- [Challenge]: Convert every line of the material below into a Markdown table with the columns "No." and "Line", numbering the rows in order and omitting any blank lines.

[Records from a collection]
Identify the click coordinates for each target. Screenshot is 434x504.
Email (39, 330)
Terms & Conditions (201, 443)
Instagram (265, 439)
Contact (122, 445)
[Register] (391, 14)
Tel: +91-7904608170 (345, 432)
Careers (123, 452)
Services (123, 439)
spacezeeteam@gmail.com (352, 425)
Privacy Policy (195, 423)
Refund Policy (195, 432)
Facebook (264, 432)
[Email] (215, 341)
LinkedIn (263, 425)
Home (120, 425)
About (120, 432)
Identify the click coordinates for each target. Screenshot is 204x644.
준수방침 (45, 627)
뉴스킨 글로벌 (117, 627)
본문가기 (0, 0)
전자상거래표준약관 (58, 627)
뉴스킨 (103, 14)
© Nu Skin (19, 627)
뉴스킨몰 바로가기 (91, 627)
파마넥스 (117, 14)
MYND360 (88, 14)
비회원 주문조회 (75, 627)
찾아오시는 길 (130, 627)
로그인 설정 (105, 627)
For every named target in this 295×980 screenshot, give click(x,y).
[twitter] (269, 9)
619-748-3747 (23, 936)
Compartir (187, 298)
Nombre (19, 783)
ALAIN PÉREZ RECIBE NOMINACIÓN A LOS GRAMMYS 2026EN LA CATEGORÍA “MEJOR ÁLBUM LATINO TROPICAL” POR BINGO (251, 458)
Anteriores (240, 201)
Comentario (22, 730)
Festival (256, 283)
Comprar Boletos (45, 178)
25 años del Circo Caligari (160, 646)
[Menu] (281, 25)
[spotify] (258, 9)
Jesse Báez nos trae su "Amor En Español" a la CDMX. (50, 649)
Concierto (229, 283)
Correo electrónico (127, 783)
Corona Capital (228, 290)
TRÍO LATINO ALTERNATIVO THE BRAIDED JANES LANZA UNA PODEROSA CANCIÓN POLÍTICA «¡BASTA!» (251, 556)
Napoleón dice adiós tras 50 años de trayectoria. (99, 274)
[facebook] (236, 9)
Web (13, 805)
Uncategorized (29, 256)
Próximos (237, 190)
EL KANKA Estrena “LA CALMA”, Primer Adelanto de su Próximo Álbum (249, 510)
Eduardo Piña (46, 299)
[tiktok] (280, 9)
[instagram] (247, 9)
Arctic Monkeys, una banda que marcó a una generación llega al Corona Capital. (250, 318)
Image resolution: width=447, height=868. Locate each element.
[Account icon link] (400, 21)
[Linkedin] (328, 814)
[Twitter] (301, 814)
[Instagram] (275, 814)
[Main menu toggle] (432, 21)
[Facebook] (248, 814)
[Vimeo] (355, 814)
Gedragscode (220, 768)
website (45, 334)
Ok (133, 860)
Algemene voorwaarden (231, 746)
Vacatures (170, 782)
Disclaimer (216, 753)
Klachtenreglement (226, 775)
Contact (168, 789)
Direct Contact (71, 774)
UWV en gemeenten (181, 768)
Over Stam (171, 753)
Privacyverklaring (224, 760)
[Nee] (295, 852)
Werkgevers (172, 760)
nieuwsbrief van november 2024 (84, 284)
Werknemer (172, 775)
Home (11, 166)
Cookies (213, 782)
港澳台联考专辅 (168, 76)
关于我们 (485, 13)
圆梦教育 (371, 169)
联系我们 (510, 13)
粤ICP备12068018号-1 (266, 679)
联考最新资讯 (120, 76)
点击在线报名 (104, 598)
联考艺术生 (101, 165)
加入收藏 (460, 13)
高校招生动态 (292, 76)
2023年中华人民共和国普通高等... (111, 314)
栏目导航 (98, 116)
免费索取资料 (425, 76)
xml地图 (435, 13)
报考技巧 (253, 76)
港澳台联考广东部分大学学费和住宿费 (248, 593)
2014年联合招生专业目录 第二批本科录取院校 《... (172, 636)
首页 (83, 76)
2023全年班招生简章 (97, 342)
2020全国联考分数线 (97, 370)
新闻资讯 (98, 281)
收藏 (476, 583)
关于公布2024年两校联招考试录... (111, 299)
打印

- [Output for this exercise]:
| No. | Line |
|---|---|
| 1 | Identify the click coordinates for each target. Screenshot is 434x504. |
| 2 | Email (39, 330) |
| 3 | Terms & Conditions (201, 443) |
| 4 | Instagram (265, 439) |
| 5 | Contact (122, 445) |
| 6 | [Register] (391, 14) |
| 7 | Tel: +91-7904608170 (345, 432) |
| 8 | Careers (123, 452) |
| 9 | Services (123, 439) |
| 10 | spacezeeteam@gmail.com (352, 425) |
| 11 | Privacy Policy (195, 423) |
| 12 | Refund Policy (195, 432) |
| 13 | Facebook (264, 432) |
| 14 | [Email] (215, 341) |
| 15 | LinkedIn (263, 425) |
| 16 | Home (120, 425) |
| 17 | About (120, 432) |
| 18 | Identify the click coordinates for each target. Screenshot is 204x644. |
| 19 | 준수방침 (45, 627) |
| 20 | 뉴스킨 글로벌 (117, 627) |
| 21 | 본문가기 (0, 0) |
| 22 | 전자상거래표준약관 (58, 627) |
| 23 | 뉴스킨 (103, 14) |
| 24 | © Nu Skin (19, 627) |
| 25 | 뉴스킨몰 바로가기 (91, 627) |
| 26 | 파마넥스 (117, 14) |
| 27 | MYND360 (88, 14) |
| 28 | 비회원 주문조회 (75, 627) |
| 29 | 찾아오시는 길 (130, 627) |
| 30 | 로그인 설정 (105, 627) |
| 31 | For every named target in this 295×980 screenshot, give click(x,y). |
| 32 | [twitter] (269, 9) |
| 33 | 619-748-3747 (23, 936) |
| 34 | Compartir (187, 298) |
| 35 | Nombre (19, 783) |
| 36 | ALAIN PÉREZ RECIBE NOMINACIÓN A LOS GRAMMYS 2026EN LA CATEGORÍA “MEJOR ÁLBUM LATINO TROPICAL” POR BINGO (251, 458) |
| 37 | Anteriores (240, 201) |
| 38 | Comentario (22, 730) |
| 39 | Festival (256, 283) |
| 40 | Comprar Boletos (45, 178) |
| 41 | 25 años del Circo Caligari (160, 646) |
| 42 | [Menu] (281, 25) |
| 43 | [spotify] (258, 9) |
| 44 | Jesse Báez nos trae su "Amor En Español" a la CDMX. (50, 649) |
| 45 | Concierto (229, 283) |
| 46 | Correo electrónico (127, 783) |
| 47 | Corona Capital (228, 290) |
| 48 | TRÍO LATINO ALTERNATIVO THE BRAIDED JANES LANZA UNA PODEROSA CANCIÓN POLÍTICA «¡BASTA!» (251, 556) |
| 49 | Napoleón dice adiós tras 50 años de trayectoria. (99, 274) |
| 50 | [facebook] (236, 9) |
| 51 | Web (13, 805) |
| 52 | Uncategorized (29, 256) |
| 53 | Próximos (237, 190) |
| 54 | EL KANKA Estrena “LA CALMA”, Primer Adelanto de su Próximo Álbum (249, 510) |
| 55 | Eduardo Piña (46, 299) |
| 56 | [tiktok] (280, 9) |
| 57 | [instagram] (247, 9) |
| 58 | Arctic Monkeys, una banda que marcó a una generación llega al Corona Capital. (250, 318) |
| 59 | Image resolution: width=447, height=868. Locate each element. |
| 60 | [Account icon link] (400, 21) |
| 61 | [Linkedin] (328, 814) |
| 62 | [Twitter] (301, 814) |
| 63 | [Instagram] (275, 814) |
| 64 | [Main menu toggle] (432, 21) |
| 65 | [Facebook] (248, 814) |
| 66 | [Vimeo] (355, 814) |
| 67 | Gedragscode (220, 768) |
| 68 | website (45, 334) |
| 69 | Ok (133, 860) |
| 70 | Algemene voorwaarden (231, 746) |
| 71 | Vacatures (170, 782) |
| 72 | Disclaimer (216, 753) |
| 73 | Klachtenreglement (226, 775) |
| 74 | Contact (168, 789) |
| 75 | Direct Contact (71, 774) |
| 76 | UWV en gemeenten (181, 768) |
| 77 | Over Stam (171, 753) |
| 78 | Privacyverklaring (224, 760) |
| 79 | [Nee] (295, 852) |
| 80 | Werkgevers (172, 760) |
| 81 | nieuwsbrief van november 2024 (84, 284) |
| 82 | Werknemer (172, 775) |
| 83 | Home (11, 166) |
| 84 | Cookies (213, 782) |
| 85 | 港澳台联考专辅 (168, 76) |
| 86 | 关于我们 (485, 13) |
| 87 | 圆梦教育 (371, 169) |
| 88 | 联系我们 (510, 13) |
| 89 | 粤ICP备12068018号-1 (266, 679) |
| 90 | 联考最新资讯 (120, 76) |
| 91 | 点击在线报名 (104, 598) |
| 92 | 联考艺术生 (101, 165) |
| 93 | 加入收藏 (460, 13) |
| 94 | 高校招生动态 (292, 76) |
| 95 | 2023年中华人民共和国普通高等... (111, 314) |
| 96 | 栏目导航 (98, 116) |
| 97 | 免费索取资料 (425, 76) |
| 98 | xml地图 (435, 13) |
| 99 | 报考技巧 (253, 76) |
| 100 | 港澳台联考广东部分大学学费和住宿费 (248, 593) |
| 101 | 2014年联合招生专业目录 第二批本科录取院校 《... (172, 636) |
| 102 | 首页 (83, 76) |
| 103 | 2023全年班招生简章 (97, 342) |
| 104 | 2020全国联考分数线 (97, 370) |
| 105 | 新闻资讯 (98, 281) |
| 106 | 收藏 (476, 583) |
| 107 | 关于公布2024年两校联招考试录... (111, 299) |
| 108 | 打印 |